Tropico 4 throws a constant stream of goals at you, the ruler of an economically developing island paradise, over the course of its 20-mission campaign. Balancing the demands of the many factions within your people against the populace’s basic food/housing/healthcare/etc. needs, pushy foreign powers, and more is a tense and multi-tiered activity that I never get tired of. Random disasters and scripted scenario events – and believe me, having 50 stupid, lazy immigrants dumped on your shore can be a much bigger problem than a tornado ripping through your city center – force you to constantly re-evaluate and adapt your plans.
The reworked goal system is the big change from Tropico 3. You always have something manageable to work toward, and the game does a great job of weaving randomized optional secondary goals into the scripted scenario progressions. This is a wonderful improvement from the vague system in the last game that often left me feeling like I had been thrown to the wolves with little direction or purpose.
This may sound like a tall order, but your toolbox is broad and deep thanks to how the game models everything down to individual citizens, tourists, their houses and factional preferences, and their innate qualities, education, and skills. At the top level, you lay down the roads and place the foundations of everything from factories and farms to hotels and airports for your builders to construct. Once you have ministers in your cabinet, dozens of edicts that let you pander to various factions and powers and otherwise modify your citizens’ behaviors become available. To improve your island’s efficiency further, you’ll want to dig down and manage job salaries, change work modes, allow or forbid imports of various resources, fire workers, and much more. The simulation in Tropico is fantastically deep, and nudging your island in one direction or another can have profound effects.
Playing around with the smaller details of Tropico’s people and economy is where the 360 port stumbles. Flipping through the Almanac’s many pages and sub-reports, which contain reams of critical information about every aspect of your society, is a simple task with a mouse and a profoundly obnoxious chore with the Xbox’s cumbersome d-pad.

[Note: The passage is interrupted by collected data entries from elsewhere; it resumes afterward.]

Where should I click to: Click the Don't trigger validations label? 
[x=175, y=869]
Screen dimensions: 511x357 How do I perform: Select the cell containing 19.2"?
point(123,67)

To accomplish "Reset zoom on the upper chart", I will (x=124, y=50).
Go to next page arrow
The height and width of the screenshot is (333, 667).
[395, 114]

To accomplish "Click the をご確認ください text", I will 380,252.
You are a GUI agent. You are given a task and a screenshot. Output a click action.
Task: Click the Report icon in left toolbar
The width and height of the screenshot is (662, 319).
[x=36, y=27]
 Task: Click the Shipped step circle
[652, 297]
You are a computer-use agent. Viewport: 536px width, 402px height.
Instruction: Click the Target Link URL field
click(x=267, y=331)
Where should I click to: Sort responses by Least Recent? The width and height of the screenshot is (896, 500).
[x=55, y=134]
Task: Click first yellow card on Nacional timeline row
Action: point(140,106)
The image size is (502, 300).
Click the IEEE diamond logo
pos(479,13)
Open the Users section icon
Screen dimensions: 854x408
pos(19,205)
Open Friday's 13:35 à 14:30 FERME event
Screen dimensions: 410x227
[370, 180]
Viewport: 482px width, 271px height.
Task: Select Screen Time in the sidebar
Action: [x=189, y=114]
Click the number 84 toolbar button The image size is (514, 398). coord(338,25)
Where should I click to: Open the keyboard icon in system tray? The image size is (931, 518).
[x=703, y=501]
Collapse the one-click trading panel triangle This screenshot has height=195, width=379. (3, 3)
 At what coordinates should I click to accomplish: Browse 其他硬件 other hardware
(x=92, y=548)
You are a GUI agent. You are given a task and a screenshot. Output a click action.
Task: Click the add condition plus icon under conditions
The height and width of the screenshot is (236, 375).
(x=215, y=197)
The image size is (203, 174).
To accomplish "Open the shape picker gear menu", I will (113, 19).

Likewise, managing building modes and citizen actions is a pain with a gamepad where it’s smooth and easy on PC. You can pause the game while you plod through the menus, but it doesn’t make the process any more fun.
Unlike Tropico 3, this Xbox version capably handles the largest, most developed island I threw at it. The game cheats a little bit with skipping animation frames and the like on individual objects, but the framerate stayed quite playable after four hours spent developing a single island.
The review code Kalypso supplied, which is as close as pre-release code can get to a retail disc, suffers from a terrible sound bug. Every 10-20 minutes, the sound stutters and stops entirely for a minute or two, then resumes as normal. Every time the console streams a voiceover more extensive than a bare few words, your controller gets frozen out for between half a second and 3-4 seconds. Both of these problems are extremely annoying, though not game-breaking. I dearly hope that Kalypso fixes them in the final version, because frankly this is the kind of thing that should never see the light of day on a retail release. In the event that Tropico 4 ships in this embarrassing state, installing it to your console’s hard drive seems to eliminate the issues.
Tropico 4 is a great game that suffers from a few regrettable issues on console. Assuming the sound problems get fixed (or you install it to your Xbox’s hard drive), I heartily recommend it as the simulation/city-builder of choice on 360 despite the less-than-ideal gamepad interface.
I love Tropico 4, and I wish I could recommend this console port with fewer caveats.